The Bank has already been conducting purchases of CP under repurchase agreements, and these have been significantly increased in terms of frequency and size to support the better functioning of the CP market. In addition, with a view to facilitating corporate financing during the run-up to the calendar and fiscal year-ends, the range of corporate bonds and loans on deeds accepted as eligible collateral has been expanded and, as a temporary measure, BBB-rated corporate bonds and loans on deeds have been included in eligible collateral.
Furthermore, a decision was made to introduce a special operation to facilitate corporate financing, which will be implemented in early January. This special operation will enable financial institutions to obtain funds over the fiscal year-end with no explicit ceiling on the total funds available, although the maximum loans available to individual financial institutions will not exceed the value of the corporate debt pledged as collateral. Also, the interest rate on these funds will be set lower than corresponding market interest rates.
This is interesting stuff. BBB rated corporate debt and loans on deeds as well. In the end Shirakawa says not to create another crisis by taking decisions in haste:
Considering the background to these experiences, it seems necessary to remember that responding to crises with excessive policy actions may lead to larger crises later on. In the current crisis, many issues have surfaced in central banking circles in areas such as the basic ideas behind the conduct of monetary policy and the regulation and supervision of financial institutions. I am sure that various issues are also being reconsidered in the field of corporate management, given the progress of globalization in economic and financial activities.

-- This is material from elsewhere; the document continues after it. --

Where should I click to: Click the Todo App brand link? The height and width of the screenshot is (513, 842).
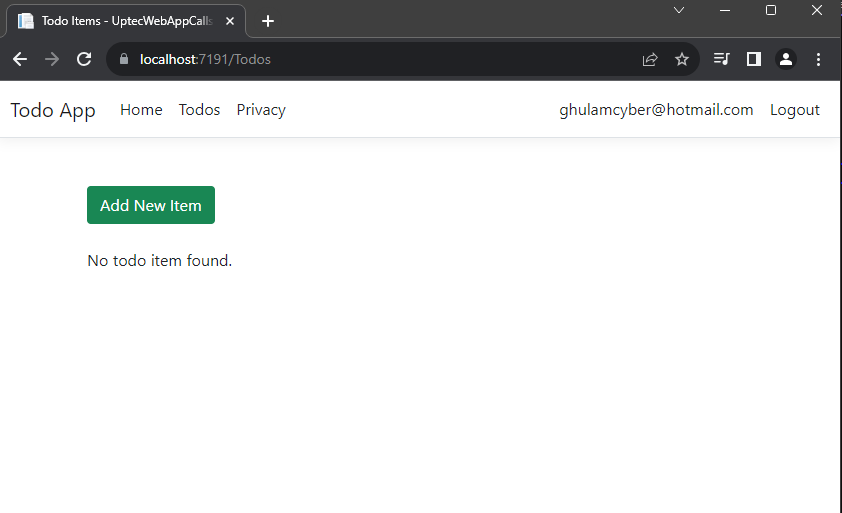(x=53, y=110)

I actually feel bad for Japan. When would its lost decade end? Would the lost decade become lost 20-30 years? In context of Japan I also came across this summary of visit of Japan and Korea by San Francisco Fed President. She says:
Finally, analysts universally concluded that the government needs to help banks get toxic assets off their balance sheets. Otherwise, banks will remain focused on the potential for further deterioration of these loans at the expense of looking forward and making new loans. Thus, new capital will be hoarded to protect against potential new losses. Equally important is price discovery. In Japan, the government took severe haircuts in purchasing assets from banks (in 2000). This policy reduced uncertainty by establishing a floor price for future asset sales. Everyone we met with urged the U.S. to move forward with an asset disposition program, as originally envisioned for the Troubled Asset Relief Program (TARP).
Nice way to push the TARP argument. The problem was never with the intention of TARP but the execution. It has been a mess so far and has set in a bad standard.